SELECTED EXCERPT:
CLEVELAND—For many Republicans, it’s not enough that Hillary Clinton be defeated at the polls in November. They want to see her imprisoned—or worse.

So far, the Republican National Convention has been as much about Clinton as it is about Donald Trump, who was formally nominated Tuesday. The party hoped the confab in Cleveland would allow the GOP to unify after a fractious, acrimonious primary season and maybe even begin pivoting toward the general election. On that count, we’ll give the RNC a gentleman’s incomplete so far. On the one hand, Donald Trump was formally named the nominee on Tuesday, as expected, and a slew of establishment figures—including Speaker Paul Ryan and Senate Majority Leader Mitch McConnell—got up to speak in his favor, with as much warmth as they could muster. Meanwhile, in its first two days, the convention has been riven by procedural fights and furious reactions from anti-Trump leaders and delegates.

With Trump remaining a divisive figure, Clinton provides a useful rallying point. Some of that is garden-variety political talk, as when Arkansas Governor Asa Hutchinson critiqued the Clintons’ time in his state. But there’s a darker strain present, too. It’s on display during some of the most striking moments at the Quicken Loans Arena, when the hall has broken out into spontaneous chants. It’s on display in the sartorial choices around downtown Cleveland, where “Hillary for Prison” shirts seem nearly as popular as the famous “Make America Great Again” hats. It’s on display in the speeches delivered from the dais and the comments made by delegates.

WHAT IS BEING ASKED: In the article on the Republican National Convention, which Arkansas governor criticized the Clintons' time in his state?

EXCERPTED RECORDS:

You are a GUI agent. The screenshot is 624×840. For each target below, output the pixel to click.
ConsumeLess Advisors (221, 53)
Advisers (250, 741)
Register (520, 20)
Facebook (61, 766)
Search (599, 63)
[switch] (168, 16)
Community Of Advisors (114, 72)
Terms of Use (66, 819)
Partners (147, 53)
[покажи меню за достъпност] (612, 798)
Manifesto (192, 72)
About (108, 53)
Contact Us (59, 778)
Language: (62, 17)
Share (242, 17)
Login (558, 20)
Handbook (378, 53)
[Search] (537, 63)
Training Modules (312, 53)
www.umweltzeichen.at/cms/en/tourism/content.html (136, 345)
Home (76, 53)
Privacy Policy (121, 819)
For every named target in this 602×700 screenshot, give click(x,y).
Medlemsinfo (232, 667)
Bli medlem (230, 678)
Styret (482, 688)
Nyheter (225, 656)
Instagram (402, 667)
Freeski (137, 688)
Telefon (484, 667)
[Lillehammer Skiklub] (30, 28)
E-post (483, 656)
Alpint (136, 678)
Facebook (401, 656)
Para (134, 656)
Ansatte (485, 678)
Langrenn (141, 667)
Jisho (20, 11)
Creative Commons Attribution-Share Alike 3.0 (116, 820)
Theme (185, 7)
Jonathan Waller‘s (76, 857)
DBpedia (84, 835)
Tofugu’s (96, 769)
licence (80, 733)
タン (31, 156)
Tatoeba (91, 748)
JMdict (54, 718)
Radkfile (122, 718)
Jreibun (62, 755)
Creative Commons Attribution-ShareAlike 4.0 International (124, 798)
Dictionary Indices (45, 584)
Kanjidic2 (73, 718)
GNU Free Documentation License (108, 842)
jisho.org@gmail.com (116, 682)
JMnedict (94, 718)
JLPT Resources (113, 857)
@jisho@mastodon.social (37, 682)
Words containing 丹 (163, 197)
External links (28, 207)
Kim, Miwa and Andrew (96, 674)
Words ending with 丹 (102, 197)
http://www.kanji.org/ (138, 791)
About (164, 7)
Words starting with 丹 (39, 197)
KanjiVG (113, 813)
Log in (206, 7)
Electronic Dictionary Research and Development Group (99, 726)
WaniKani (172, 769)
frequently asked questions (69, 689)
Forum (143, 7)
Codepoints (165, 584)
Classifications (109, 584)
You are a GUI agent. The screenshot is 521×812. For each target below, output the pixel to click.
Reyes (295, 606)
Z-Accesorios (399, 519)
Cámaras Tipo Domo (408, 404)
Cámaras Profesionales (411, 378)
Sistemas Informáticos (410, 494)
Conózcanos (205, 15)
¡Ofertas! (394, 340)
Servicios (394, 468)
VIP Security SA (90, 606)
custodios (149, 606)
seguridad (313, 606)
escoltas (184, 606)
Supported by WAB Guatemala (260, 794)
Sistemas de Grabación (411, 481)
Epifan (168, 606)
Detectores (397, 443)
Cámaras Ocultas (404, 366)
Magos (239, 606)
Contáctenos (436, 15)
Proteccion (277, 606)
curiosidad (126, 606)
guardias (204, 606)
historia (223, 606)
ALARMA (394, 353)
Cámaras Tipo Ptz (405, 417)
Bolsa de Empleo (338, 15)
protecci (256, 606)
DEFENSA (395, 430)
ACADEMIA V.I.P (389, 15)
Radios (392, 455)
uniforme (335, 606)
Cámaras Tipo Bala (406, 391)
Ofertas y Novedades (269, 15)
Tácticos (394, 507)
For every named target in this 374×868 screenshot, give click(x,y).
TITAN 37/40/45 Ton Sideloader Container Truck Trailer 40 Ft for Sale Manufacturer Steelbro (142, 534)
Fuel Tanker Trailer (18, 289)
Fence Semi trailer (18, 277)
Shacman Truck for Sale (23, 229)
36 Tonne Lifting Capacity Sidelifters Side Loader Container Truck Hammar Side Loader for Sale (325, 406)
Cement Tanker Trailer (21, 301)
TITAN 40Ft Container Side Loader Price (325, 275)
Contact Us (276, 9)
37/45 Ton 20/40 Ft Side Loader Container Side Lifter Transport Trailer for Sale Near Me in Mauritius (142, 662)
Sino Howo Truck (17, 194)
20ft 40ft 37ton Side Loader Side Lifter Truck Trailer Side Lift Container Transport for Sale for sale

EXERCISE RESULT: Asa Hutchinson